## Written exercise:
Using the Earth Day passage, explain in one to three sentences why it calls this a great time to "jump up, get out and put our lives in action for the world around us."

-- start Document excerpt --

Jim Roth is a Director and Chair of the firm’s Clean Energy Practice.

Earth Day in action

April is a busy time with significant holidays like Passover and Easter.

It’s also a time to celebrate the reawakening of the natural world around us as the spring equinox springs fauna and flora to life around us. And with Earth Day, April 22, approaching, it’s a great time to jump up, get out and put our lives in action for the world around us.

The first Earth Day on April 22, 1970, activated 20 million Americans from all walks of life and is widely credited with launching the modern environmental movement, although a growing consciousness had been building in America for decades. Soon the passage of landmark acts, such as the Clean Air Act, the Endangered Species Act and the Clean Water Act brought national prominence to these efforts. By the 1990s, Earth Day had spread across the Earth, activating more than 200 million people in over 140 countries and creating a true global awareness of the world we share in common.

-- end Document excerpt --
-- start Data segment --

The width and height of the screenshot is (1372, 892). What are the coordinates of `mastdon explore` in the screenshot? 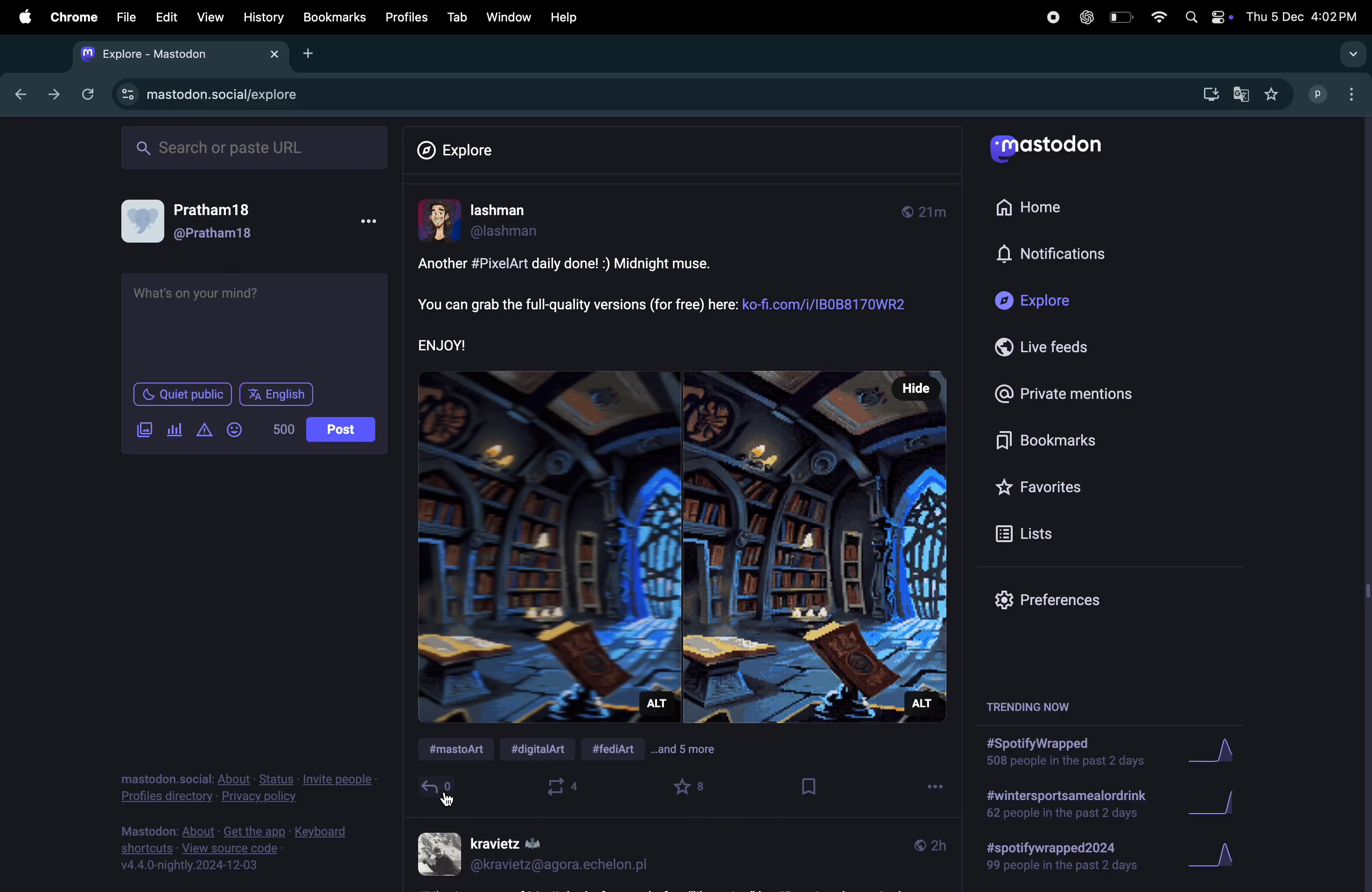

-- end Data segment --

## Result of the task:
Earth Day, April 22, is approaching. April is also when the spring equinox brings plants and animals back to life, a reawakening of the natural world worth celebrating.